Vacanza chiave in mano

Se, però, preferite una soluzione da acquistare comprensiva di soggiorno, treno e servizi aggiuntivi potrete anche affidarvi alla professionalità di chi ha fatto della propria passione per il viaggio la propria attività.

 Come arrivare

Tirano, già considerato "crocevia" in passato, è ancora oggi un luogo dove arrivare e da dove partire.

Per gli amanti del turismo slow il borgo è raggiungibile facilmente con il treno, è, infatti, capolinea della ferrovia svizzera che lo collega a St.Moritz, ma anche della ferrovia trenord che lo collega a Milano! (orari treno Milano Tirano - orari treno Tirano Milano)

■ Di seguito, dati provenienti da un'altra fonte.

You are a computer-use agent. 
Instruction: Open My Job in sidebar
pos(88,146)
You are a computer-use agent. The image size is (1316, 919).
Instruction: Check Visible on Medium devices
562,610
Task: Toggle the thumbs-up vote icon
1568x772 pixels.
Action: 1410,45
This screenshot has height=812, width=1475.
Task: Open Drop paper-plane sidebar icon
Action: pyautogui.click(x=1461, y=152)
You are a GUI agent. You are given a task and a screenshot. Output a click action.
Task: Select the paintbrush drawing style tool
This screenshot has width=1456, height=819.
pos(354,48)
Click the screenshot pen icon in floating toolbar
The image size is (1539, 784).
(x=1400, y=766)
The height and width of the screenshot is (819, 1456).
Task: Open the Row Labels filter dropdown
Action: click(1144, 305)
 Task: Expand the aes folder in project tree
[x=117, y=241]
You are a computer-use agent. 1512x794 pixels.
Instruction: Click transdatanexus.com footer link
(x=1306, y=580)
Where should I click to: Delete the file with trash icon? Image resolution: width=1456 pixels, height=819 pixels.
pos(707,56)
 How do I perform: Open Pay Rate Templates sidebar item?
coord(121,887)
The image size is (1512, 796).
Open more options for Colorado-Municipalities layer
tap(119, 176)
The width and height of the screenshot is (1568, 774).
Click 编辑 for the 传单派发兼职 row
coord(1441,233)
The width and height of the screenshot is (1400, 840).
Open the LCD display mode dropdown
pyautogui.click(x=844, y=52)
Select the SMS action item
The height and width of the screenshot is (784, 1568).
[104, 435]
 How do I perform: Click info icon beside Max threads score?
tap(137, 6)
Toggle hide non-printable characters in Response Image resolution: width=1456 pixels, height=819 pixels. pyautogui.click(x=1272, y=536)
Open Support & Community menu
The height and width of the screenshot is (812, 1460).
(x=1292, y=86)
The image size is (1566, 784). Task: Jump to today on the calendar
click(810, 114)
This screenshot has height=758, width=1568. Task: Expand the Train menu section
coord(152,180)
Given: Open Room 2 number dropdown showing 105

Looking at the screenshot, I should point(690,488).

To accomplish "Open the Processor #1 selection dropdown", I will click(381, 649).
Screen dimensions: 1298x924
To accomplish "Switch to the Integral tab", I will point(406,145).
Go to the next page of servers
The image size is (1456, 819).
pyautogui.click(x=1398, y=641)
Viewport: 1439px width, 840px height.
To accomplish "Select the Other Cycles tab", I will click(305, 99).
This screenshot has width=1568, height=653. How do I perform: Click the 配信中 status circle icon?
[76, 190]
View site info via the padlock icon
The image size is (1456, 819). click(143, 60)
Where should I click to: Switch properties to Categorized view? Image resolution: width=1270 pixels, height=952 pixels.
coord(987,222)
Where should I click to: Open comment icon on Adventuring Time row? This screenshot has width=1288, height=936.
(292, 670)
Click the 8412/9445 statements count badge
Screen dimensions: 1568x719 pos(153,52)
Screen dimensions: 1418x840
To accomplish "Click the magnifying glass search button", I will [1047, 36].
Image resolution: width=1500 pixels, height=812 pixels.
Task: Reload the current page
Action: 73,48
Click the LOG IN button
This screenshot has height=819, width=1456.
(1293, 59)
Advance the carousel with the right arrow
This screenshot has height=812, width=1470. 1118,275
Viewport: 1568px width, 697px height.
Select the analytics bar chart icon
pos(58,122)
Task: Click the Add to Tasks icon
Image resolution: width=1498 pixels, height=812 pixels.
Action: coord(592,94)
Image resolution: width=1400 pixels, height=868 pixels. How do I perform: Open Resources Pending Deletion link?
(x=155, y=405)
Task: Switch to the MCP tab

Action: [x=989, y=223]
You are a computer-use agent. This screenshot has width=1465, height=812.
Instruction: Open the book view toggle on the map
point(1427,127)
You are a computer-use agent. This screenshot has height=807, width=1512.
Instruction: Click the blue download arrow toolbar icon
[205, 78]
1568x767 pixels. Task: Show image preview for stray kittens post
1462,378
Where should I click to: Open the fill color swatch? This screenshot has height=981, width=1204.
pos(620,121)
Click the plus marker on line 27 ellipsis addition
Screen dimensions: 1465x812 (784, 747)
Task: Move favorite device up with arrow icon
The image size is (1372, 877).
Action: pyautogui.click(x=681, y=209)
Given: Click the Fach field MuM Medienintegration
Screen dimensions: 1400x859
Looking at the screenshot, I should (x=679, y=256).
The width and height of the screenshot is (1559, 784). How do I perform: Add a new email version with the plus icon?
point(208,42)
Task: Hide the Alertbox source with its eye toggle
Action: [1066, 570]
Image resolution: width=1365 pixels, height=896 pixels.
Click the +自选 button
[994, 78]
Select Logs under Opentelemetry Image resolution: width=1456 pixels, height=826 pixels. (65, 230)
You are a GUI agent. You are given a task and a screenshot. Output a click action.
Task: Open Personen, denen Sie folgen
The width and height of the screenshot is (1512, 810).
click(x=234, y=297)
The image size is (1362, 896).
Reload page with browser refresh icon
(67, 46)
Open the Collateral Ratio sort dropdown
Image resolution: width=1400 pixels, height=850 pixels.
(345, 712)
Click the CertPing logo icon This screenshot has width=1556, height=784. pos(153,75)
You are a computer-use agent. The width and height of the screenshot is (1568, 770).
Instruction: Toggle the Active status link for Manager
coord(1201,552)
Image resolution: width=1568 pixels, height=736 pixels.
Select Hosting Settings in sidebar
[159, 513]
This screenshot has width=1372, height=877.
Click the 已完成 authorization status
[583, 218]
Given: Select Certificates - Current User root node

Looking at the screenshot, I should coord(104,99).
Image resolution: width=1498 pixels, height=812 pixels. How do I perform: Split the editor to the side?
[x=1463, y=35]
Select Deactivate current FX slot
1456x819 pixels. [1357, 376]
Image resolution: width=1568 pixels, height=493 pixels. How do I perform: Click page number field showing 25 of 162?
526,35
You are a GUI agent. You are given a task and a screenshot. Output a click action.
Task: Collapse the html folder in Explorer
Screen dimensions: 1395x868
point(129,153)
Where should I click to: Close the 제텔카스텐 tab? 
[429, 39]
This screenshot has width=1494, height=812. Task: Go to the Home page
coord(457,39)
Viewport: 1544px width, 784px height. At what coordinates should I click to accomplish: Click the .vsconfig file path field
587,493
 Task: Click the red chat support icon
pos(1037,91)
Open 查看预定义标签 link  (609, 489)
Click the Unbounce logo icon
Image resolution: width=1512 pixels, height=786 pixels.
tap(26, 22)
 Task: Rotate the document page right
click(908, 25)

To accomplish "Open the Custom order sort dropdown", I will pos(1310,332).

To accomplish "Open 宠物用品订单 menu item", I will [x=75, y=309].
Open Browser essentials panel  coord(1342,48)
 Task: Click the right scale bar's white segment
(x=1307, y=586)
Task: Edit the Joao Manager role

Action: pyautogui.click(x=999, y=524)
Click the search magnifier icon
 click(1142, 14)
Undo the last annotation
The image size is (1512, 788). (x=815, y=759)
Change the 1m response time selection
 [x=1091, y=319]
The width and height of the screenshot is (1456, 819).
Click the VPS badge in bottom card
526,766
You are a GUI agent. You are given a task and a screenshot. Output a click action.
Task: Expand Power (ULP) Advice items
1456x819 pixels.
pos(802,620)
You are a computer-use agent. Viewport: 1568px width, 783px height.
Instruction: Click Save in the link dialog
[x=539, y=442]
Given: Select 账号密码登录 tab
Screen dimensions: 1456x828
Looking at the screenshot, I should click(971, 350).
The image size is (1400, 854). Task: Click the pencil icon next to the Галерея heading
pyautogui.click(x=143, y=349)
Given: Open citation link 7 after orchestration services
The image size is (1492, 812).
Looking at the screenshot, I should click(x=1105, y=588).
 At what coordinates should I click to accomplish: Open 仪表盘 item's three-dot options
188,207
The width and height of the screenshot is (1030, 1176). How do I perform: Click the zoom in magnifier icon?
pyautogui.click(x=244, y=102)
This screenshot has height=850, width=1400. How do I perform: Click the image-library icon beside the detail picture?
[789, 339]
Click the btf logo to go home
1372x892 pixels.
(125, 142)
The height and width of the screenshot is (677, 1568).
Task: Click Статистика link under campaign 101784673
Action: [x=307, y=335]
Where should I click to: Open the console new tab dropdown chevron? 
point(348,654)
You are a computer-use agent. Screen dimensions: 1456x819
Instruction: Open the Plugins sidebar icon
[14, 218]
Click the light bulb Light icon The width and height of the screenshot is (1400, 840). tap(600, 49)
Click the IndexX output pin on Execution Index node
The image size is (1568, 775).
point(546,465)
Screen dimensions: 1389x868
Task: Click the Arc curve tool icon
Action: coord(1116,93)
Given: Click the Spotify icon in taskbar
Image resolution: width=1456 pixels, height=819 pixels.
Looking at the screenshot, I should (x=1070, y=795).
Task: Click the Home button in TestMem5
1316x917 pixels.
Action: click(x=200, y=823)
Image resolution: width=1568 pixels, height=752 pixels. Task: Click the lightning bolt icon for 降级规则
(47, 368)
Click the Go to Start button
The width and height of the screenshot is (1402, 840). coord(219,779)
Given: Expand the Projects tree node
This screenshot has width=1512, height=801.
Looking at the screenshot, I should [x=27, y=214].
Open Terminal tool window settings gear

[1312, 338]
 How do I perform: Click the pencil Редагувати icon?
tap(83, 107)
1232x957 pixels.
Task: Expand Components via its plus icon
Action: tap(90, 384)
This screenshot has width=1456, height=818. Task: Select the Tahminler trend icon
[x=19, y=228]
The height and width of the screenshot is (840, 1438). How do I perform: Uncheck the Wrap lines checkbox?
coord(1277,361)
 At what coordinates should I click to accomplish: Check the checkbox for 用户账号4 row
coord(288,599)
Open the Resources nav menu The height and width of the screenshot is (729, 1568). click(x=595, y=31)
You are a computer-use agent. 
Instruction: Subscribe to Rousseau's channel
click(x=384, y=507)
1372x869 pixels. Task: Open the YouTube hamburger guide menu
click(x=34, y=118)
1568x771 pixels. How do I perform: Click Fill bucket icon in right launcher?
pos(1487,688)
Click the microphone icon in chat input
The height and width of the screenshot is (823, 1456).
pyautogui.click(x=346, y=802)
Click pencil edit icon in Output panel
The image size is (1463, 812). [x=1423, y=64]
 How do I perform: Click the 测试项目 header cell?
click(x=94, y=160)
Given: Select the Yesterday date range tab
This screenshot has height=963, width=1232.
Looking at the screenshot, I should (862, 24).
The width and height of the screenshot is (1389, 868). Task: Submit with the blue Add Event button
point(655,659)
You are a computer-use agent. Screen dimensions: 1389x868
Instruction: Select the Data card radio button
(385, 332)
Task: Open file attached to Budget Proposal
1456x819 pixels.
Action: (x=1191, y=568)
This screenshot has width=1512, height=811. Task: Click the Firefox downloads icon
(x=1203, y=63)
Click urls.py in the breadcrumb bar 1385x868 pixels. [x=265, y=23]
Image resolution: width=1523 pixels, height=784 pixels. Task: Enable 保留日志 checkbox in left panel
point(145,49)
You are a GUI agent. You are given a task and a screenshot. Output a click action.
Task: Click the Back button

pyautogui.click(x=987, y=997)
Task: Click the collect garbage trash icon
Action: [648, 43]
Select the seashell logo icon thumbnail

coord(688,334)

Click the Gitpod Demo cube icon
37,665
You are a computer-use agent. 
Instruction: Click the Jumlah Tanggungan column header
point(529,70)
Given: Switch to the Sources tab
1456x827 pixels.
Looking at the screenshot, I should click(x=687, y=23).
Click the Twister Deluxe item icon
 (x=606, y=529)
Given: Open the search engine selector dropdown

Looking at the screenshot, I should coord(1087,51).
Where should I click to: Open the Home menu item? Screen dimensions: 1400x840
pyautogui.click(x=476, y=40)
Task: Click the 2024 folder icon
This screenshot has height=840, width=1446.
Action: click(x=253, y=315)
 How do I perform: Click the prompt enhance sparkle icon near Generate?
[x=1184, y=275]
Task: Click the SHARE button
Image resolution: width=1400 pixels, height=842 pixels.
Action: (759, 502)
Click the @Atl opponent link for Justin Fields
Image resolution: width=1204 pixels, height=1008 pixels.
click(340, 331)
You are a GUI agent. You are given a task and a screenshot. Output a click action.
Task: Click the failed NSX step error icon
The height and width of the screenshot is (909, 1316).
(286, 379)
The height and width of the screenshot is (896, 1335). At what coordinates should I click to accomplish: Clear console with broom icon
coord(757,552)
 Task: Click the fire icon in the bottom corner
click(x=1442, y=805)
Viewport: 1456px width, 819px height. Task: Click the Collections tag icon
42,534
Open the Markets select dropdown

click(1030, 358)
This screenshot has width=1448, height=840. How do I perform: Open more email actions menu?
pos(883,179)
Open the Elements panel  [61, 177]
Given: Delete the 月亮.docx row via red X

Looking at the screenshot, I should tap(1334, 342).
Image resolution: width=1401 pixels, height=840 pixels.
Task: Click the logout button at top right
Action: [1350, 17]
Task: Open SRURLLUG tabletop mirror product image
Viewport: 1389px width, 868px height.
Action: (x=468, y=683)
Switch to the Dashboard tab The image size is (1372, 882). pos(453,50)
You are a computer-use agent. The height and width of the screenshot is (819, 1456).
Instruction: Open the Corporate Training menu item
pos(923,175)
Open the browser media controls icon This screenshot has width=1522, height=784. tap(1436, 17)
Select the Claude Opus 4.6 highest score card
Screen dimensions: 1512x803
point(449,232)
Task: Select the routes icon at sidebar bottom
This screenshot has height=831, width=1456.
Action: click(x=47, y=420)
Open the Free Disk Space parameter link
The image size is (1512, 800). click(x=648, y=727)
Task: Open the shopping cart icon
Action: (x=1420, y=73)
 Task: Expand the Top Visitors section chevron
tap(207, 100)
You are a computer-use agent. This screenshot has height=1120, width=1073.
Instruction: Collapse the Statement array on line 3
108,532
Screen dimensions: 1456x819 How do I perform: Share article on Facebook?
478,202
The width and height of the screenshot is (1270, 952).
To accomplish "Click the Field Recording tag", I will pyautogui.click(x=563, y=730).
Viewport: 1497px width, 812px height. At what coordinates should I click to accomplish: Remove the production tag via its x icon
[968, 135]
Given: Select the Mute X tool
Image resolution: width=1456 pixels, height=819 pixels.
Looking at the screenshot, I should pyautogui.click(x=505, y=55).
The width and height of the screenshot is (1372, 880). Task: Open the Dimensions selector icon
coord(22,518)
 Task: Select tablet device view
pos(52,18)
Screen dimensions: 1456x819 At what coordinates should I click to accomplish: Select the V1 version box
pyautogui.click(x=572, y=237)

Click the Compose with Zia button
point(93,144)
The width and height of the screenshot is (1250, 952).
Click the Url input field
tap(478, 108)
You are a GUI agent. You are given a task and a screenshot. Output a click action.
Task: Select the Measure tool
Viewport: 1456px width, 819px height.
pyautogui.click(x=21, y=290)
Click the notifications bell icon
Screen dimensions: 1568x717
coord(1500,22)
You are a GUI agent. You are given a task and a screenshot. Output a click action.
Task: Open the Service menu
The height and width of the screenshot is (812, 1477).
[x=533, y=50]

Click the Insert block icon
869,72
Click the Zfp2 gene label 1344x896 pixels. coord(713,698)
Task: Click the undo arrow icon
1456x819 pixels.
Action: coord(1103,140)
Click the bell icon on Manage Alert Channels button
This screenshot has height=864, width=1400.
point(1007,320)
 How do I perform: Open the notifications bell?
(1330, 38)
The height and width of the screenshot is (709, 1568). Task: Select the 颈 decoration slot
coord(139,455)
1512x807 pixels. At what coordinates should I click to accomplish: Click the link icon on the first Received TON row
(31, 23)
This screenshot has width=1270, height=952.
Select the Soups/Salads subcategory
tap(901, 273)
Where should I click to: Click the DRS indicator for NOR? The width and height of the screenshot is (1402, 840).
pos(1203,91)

A Milano si arriva facilmente sia in aereo sia in treno, grazie ai collegamenti veloci frecciarossa.

Con l'auto si raggiunge Tirano dalla Vallecamonica, dal lago di Como, dal Trentino (via Passo Aprica o Livigno o Passo Stelvio in estate) o dal nord Europa attraverso il passo del Bernina. 

Fermate del Trenino Rosso vicine a Tirano: cosa ti aspetta?

Siete saliti a bordo del trenino rosso, comodi attendete che il capotreno fischi per partire puntuali alla volta del viaggio tanto atteso, e piano piano si mette in moto.

Dopo avere superato la piazza della Basilica, scrutato la chiesa di Santa Perpetua, iniziate a salire lentamente e dolcemente.

Gli ultimi sguardi ai meleti e ai terrazzamenti per poi espatriare nel vicino cantone svizzero dei grigioni, superate la dogana ed ecco arrivati alla prima fermata svizzera: Campocologno!